**ЗАДАНИЕ:** Продублируйте дословно фрагмент исходного отрывка от «После возвращения Риббентропа» до «лицо советского вождя.» включительно.

**ИСХОДНЫЙ ОТРЫВОК:**
Как обычно я опоздала, просмотр уже начался. Шла хроника. В одном из журналов показали Сталина, принимающего военный парад в Москве. Промелькнули несколько кадров с советским лидером в профиль, во весь экран. Было видно, что Гитлер при появлении на экране советского вождя наклонялся вперед и сосредоточенно его рассматривал. После того как показ закончился, фюрер неожиданно без объяснения причин пожелал еще раз посмотреть этот журнал. Когда вновь появился Сталин, я услышала, как Гитлер сказал: «У этого человека хорошее лицо — нужно все же суметь договориться с ним». Загорелся свет, фюрер встал, извинился и покинул зал.
Уже через два дня — дату я помню точно, так как это был мой день рождения, — министр иностранных дел Германии Иоахим фон Риббентроп полетел в Москву. Среди сопровождавших его лиц был Вальтер Френтц, один из моих операторов. Он вез с собой копию фильма об Олимпиаде, затребованного из рейхсканцелярии. Тогда-то я поняла все значение этой ленты. Уже на следующий день после прибытия Риббентропа в Москву между Германией и Россией был подписан пакт о ненападении.
После возвращения Риббентропа в советском посольстве в Берлине состоялся прием по случаю заключения потрясшего весь мир соглашения. Была приглашена и я. Мне передали написанное от руки письмо Сталина, в котором он выражал свое восхищение «Олимпией».
У меня сложилось впечатление, что неожиданное решение Гитлера вступить в переговоры со Сталиным было принято в тот самый момент, когда он увидел в кинохронике снятое крупным планом лицо советского вождя.
На вершине Химмельсшпитце
Перед началом съемок «Пентесилеи» мне захотелось еще раз сделать передышку в работе. Было 30 августа, когда я села в свою спортивную машину и поехала в Боцен, где меня уже ждал Ганс Штегер. Оттуда путь лежал к хижине Зелла, исходной точке наших первых маршрутов.
На следующее утро в качестве тренировки мы взобрались на Химмельсшпитце. Я была в хорошей форме, это восхождение стало для меня прогулкой и, как всегда, доставило большое удовольствие. Стоя на вершине скалы, счастливая и переполненная мечтами о будущем, я и подумать не могла, что уже на следующий день все рухнет.

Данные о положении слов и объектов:
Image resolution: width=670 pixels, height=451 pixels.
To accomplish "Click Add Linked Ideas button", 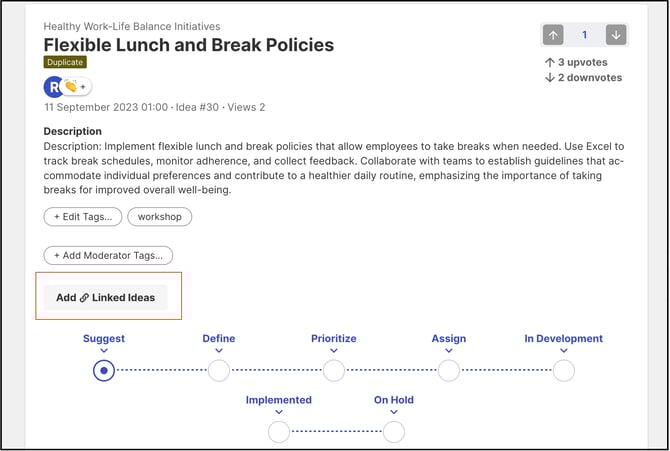I will (105, 297).
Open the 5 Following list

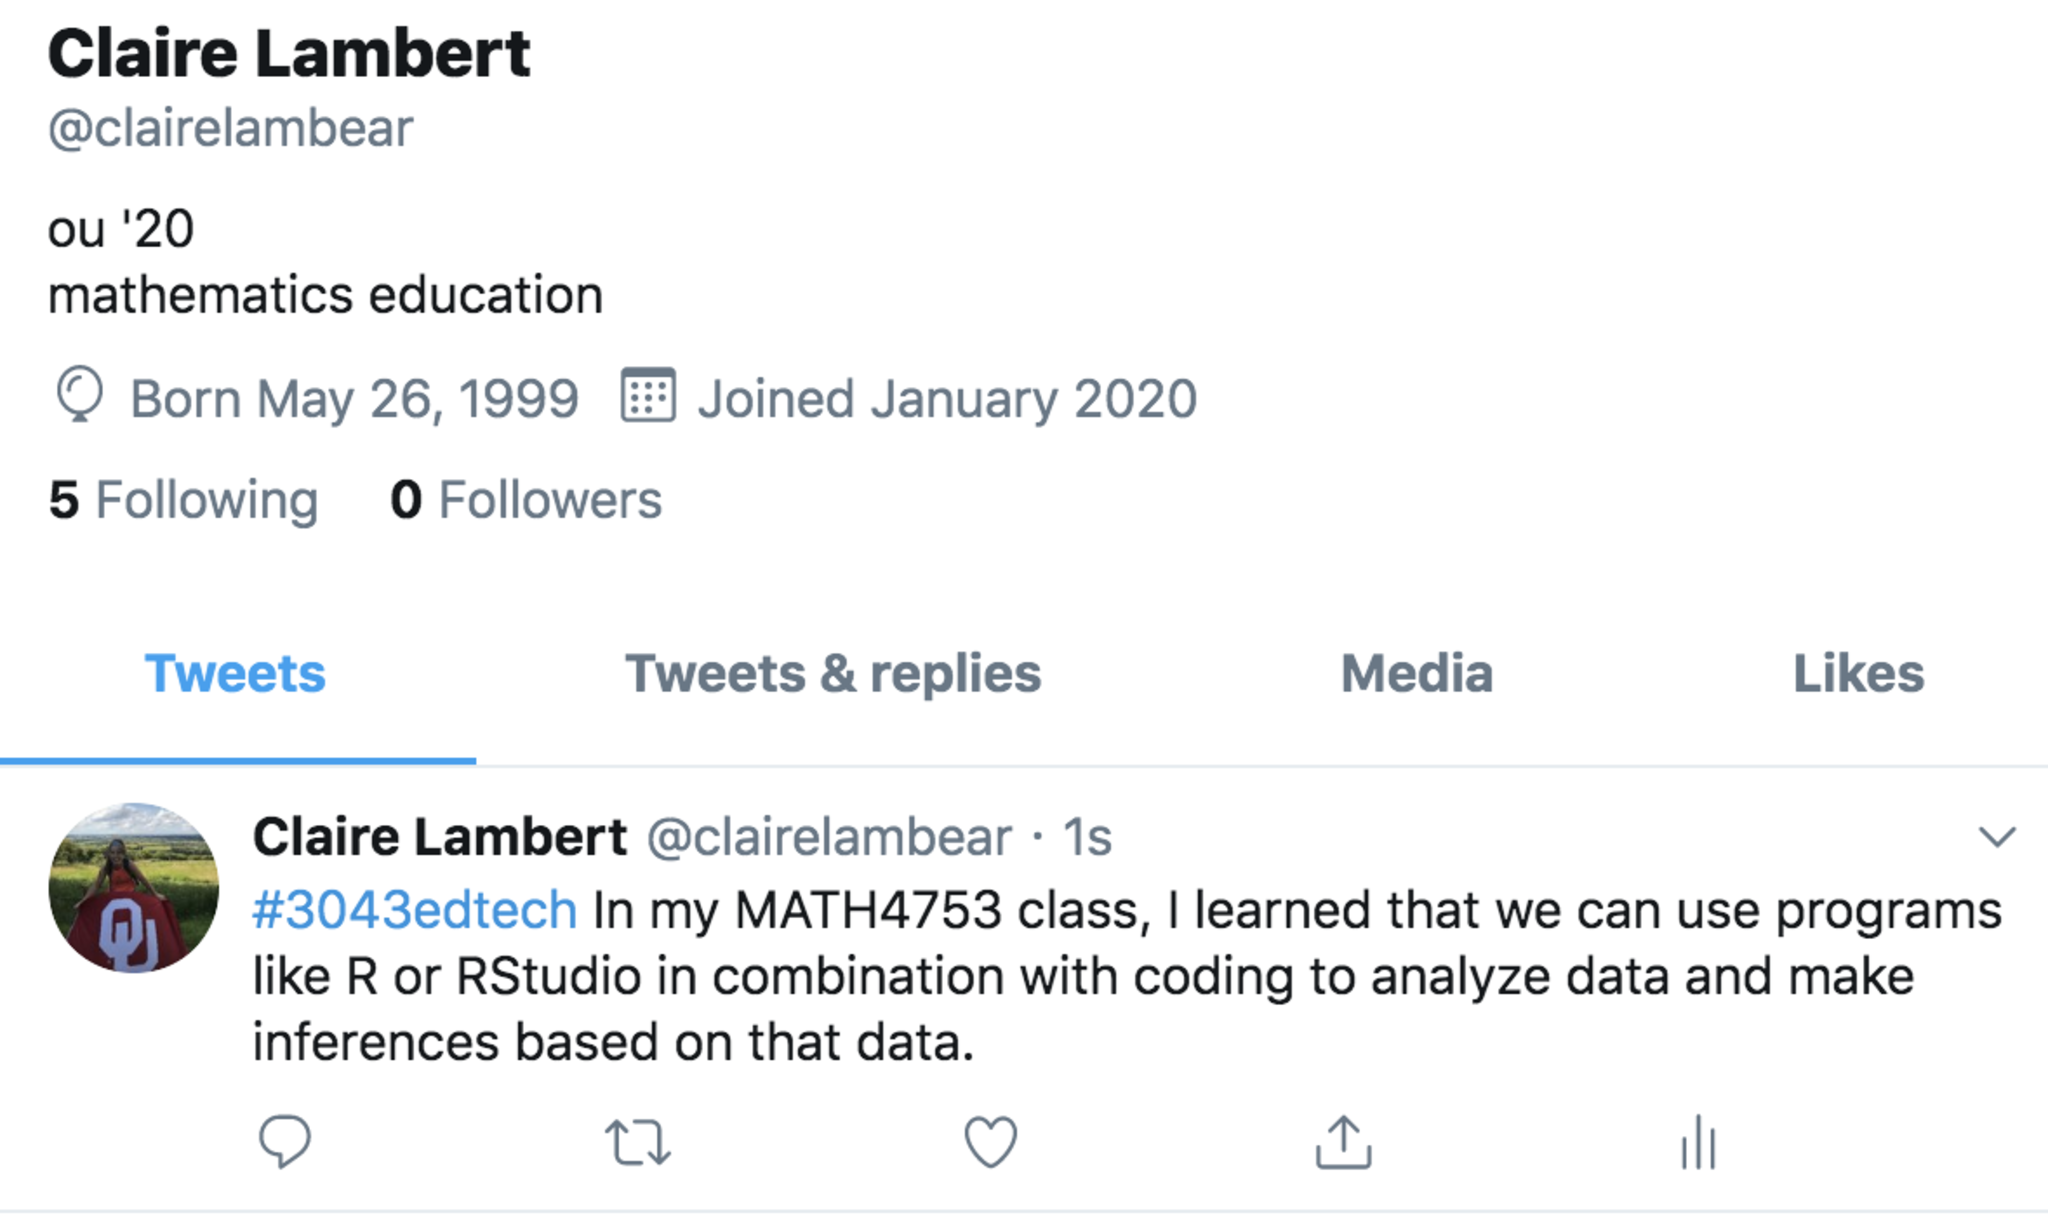[183, 499]
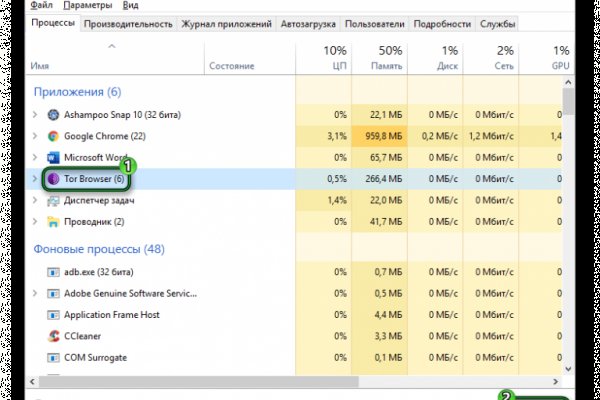The width and height of the screenshot is (600, 400).
Task: Click the Microsoft Word process icon
Action: click(54, 157)
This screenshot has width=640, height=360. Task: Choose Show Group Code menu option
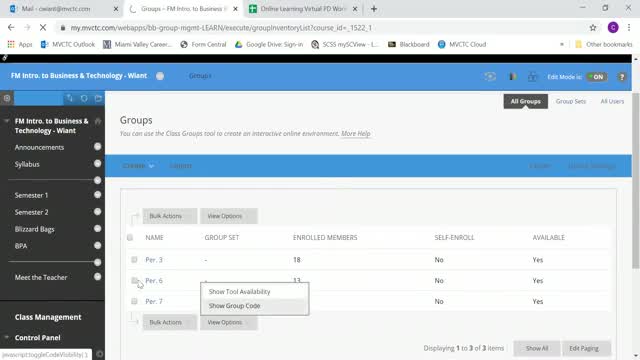(234, 306)
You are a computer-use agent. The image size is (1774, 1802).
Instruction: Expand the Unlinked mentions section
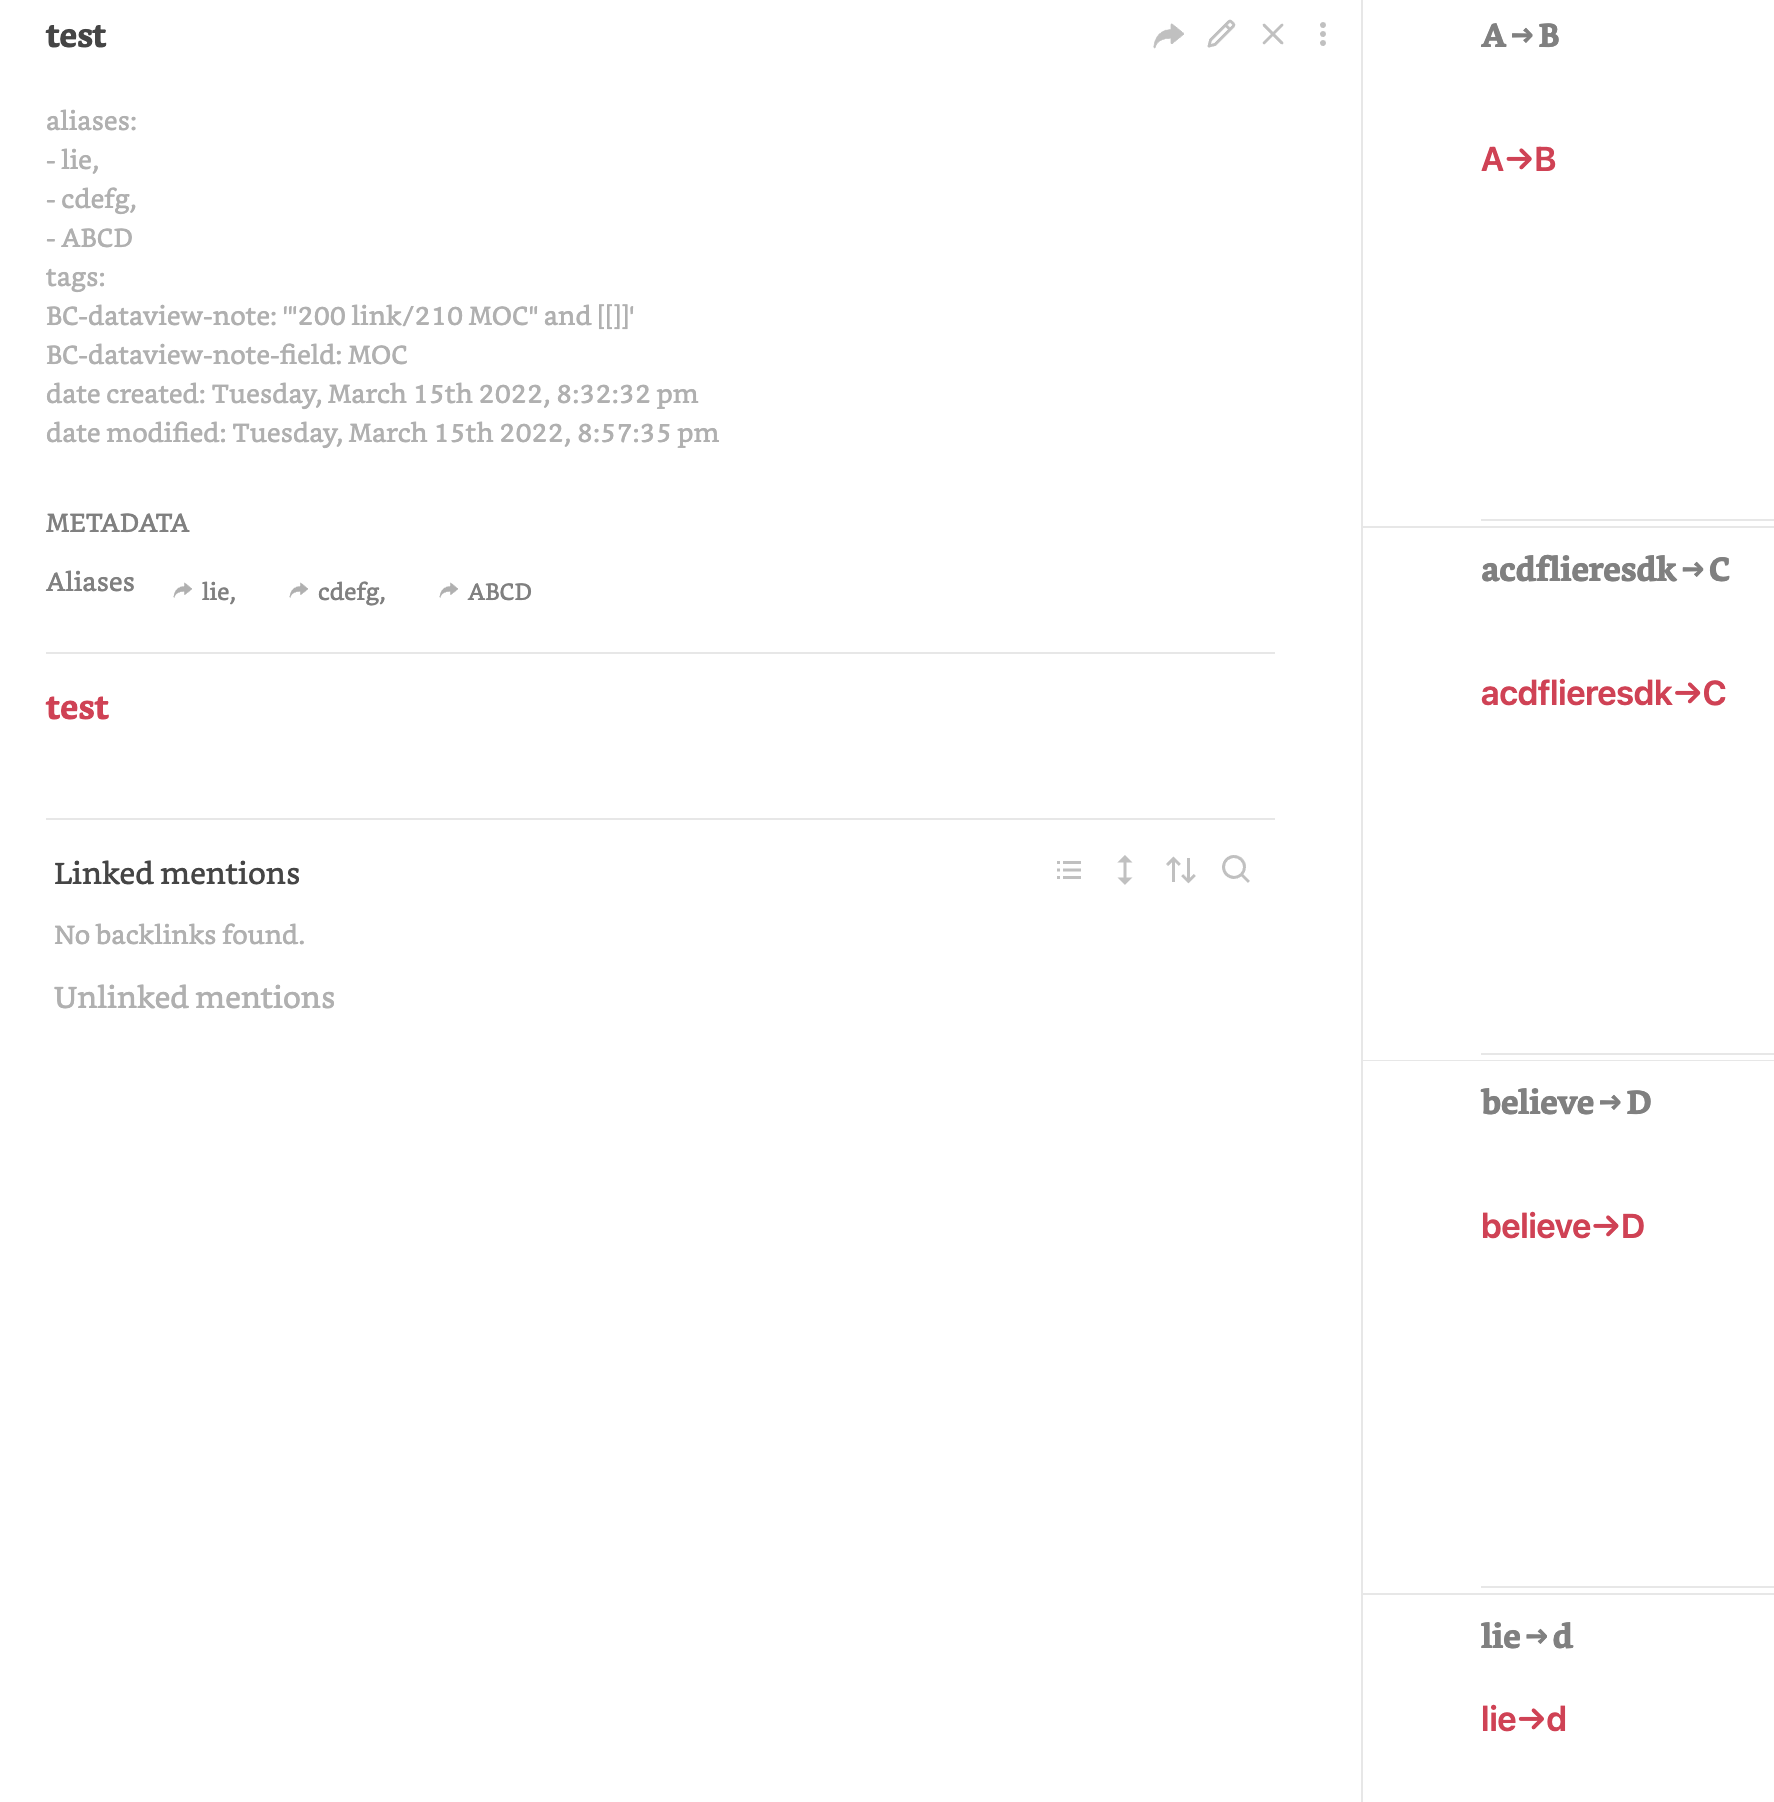[194, 998]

**ПИСЬМЕННОЕ РЕШЕНИЕ:**
После возвращения Риббентропа в советском посольстве в Берлине состоялся прием по случаю заключения потрясшего весь мир соглашения. Была приглашена и я. Мне передали написанное от руки письмо Сталина, в котором он выражал свое восхищение «Олимпией».
У меня сложилось впечатление, что неожиданное решение Гитлера вступить в переговоры со Сталиным было принято в тот самый момент, когда он увидел в кинохронике снятое крупным планом лицо советского вождя.